En outre, le PST a également pour vocation de concrétiser le stratégique en opérationnel,

en actions prioritaires à mettre en oeuvre par l'administration communale, tant en interne qu'en externe, tout en prenant en considération les moyens disponibles qu'ils soient humains ou financiers. Monsieur Furlan précise par ailleurs que face à une crise

économique lancinante et à un tournant décisif pour notre schéma institutionnel, les

pouvoirs locaux se doivent, et c'est une nécessité absolue, d'optimaliser à la fois leur offre

de services et leurs moyens d'action.

Pour l'UVCW, le PST représente une opportunité, pour les élus locaux, d'évaluer les

actions menées, et ce, au-delà, de l'aspect strictement budgétaire qui pour le ministre n'est

représentatif ni de la qualité de la gestion communal, ni de celle du service rendu au

citoyen. L'ambition de monsieur Paul Furlan est de viser la professionnalisation, l'efficacité opérationnelle maximale et l'excellence. 5 Il s'agit donc d'une démarche de gouvernance locale qui se concrétise au travers d'un document stratégique qui est établi par la commune et qui va l'aider à mieux programmer ses actions et sa politique, en s'appuyant sur une culture de la planification et de l'évaluation. L'adoption de cet outil de programmation stratégique par la ville de Gembloux pose question. En effet, pourquoi ce nouvel outil de gestion est-il mis en place ? En vertu de quoi et sur quel modèle ?
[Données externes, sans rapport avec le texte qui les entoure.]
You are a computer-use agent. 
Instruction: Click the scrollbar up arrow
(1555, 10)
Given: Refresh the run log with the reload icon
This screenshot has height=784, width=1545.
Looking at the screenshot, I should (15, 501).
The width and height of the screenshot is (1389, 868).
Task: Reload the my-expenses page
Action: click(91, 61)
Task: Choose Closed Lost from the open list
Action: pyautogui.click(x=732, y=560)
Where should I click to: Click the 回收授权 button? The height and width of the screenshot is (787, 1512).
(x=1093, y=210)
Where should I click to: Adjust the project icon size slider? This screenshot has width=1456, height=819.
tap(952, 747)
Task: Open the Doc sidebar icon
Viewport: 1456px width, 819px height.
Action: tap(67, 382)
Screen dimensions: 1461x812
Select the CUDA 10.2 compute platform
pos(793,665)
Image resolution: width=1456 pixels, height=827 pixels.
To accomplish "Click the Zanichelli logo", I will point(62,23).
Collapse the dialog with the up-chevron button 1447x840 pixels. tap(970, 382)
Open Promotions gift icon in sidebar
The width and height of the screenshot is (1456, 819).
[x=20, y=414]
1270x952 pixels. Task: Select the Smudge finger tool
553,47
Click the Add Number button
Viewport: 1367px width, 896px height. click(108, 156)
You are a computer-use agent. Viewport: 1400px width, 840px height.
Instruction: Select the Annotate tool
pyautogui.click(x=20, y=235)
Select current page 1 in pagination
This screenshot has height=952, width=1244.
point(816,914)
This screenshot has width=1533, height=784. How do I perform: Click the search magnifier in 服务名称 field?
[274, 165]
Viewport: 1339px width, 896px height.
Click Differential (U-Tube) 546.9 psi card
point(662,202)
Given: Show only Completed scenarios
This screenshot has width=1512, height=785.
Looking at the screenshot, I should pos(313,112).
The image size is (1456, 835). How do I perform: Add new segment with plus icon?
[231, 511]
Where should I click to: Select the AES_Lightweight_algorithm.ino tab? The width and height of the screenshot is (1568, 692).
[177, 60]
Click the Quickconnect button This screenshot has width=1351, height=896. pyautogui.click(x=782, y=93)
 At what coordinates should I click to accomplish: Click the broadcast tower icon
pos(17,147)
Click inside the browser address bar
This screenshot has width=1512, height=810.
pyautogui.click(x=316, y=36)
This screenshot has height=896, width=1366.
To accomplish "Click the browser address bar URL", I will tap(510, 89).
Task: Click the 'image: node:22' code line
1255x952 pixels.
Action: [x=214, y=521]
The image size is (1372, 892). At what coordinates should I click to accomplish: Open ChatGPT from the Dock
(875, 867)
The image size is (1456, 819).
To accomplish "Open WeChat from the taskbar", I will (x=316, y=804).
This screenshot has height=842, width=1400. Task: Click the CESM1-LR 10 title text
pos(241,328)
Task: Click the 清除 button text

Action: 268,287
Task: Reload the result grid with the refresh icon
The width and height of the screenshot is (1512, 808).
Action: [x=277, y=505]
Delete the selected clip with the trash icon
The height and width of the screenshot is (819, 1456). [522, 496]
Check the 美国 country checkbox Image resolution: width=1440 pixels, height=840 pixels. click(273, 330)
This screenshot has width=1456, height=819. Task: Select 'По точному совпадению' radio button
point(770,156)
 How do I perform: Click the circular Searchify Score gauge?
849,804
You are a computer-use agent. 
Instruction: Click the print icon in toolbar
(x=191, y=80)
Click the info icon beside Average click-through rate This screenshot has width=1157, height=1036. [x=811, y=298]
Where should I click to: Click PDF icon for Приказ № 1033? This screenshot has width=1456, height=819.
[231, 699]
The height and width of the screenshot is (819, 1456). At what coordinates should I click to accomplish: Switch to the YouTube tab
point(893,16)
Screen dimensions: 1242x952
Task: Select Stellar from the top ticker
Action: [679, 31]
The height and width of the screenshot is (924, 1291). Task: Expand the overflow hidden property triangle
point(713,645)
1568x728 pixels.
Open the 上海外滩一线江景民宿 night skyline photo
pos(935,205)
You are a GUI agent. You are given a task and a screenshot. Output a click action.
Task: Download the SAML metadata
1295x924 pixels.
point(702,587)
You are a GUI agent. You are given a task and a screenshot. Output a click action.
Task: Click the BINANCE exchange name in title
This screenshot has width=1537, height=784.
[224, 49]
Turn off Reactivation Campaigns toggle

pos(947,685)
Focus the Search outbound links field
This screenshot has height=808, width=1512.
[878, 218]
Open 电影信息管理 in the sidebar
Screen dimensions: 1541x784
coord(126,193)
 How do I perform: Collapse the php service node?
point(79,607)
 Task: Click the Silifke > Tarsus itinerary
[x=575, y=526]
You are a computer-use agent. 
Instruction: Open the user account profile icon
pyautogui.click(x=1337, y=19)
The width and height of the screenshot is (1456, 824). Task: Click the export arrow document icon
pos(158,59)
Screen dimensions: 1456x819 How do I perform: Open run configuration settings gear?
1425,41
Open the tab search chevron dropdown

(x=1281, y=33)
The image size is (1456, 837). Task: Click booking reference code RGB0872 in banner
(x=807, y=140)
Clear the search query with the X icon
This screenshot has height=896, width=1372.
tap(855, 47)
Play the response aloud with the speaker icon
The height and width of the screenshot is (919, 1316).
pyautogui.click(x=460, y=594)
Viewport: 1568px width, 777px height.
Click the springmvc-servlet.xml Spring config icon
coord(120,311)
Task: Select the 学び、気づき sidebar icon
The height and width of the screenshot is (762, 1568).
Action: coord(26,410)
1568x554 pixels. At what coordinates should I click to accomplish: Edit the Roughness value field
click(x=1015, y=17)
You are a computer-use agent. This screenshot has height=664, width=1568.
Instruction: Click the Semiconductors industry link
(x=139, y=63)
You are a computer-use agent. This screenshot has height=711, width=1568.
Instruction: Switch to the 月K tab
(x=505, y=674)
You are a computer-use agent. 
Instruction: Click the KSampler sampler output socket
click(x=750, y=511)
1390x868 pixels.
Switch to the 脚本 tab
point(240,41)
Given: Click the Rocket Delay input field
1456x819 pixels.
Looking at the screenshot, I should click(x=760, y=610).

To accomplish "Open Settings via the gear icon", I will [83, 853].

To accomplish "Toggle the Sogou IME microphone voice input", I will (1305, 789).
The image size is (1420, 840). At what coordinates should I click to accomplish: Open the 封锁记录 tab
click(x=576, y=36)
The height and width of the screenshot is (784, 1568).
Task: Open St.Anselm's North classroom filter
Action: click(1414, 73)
Pour répondre à ces questions, j'utiliserai l'approche néo-institutionnelle dont les

théoriciens prétendent, qu'au fil du temps les organisations tendent à devenir de plus en plus homogènes sans nécessairement être plus performantes. Ils cherchent à expliquer le caractère homogène de la vie organisationnelle, pourquoi les organisations se conforment aux demandes des différentes parties prenantes qui leurs sont extérieures (Rouleau, 2007). Selon Linda Rouleau (2007), les premiers institutionnalistes proposent de concevoir l'organisation non plus comme le résultat de coordinations rationnelles dans la poursuite ou l'atteinte d'un but, mais comme une structure sociale qui doit faire face à son environnement institutionnel. Reconnaître une base sociale et culturelle dans l'influence extérieure sur les organisations

n'est cependant pas le seul apport de la théorie institutionnaliste. Les néo-institutionnalistes

tentent de dépasser cette étape et de décrire le processus qui transforme les pratiques et les

organisations en institutions (Hatch, 2009).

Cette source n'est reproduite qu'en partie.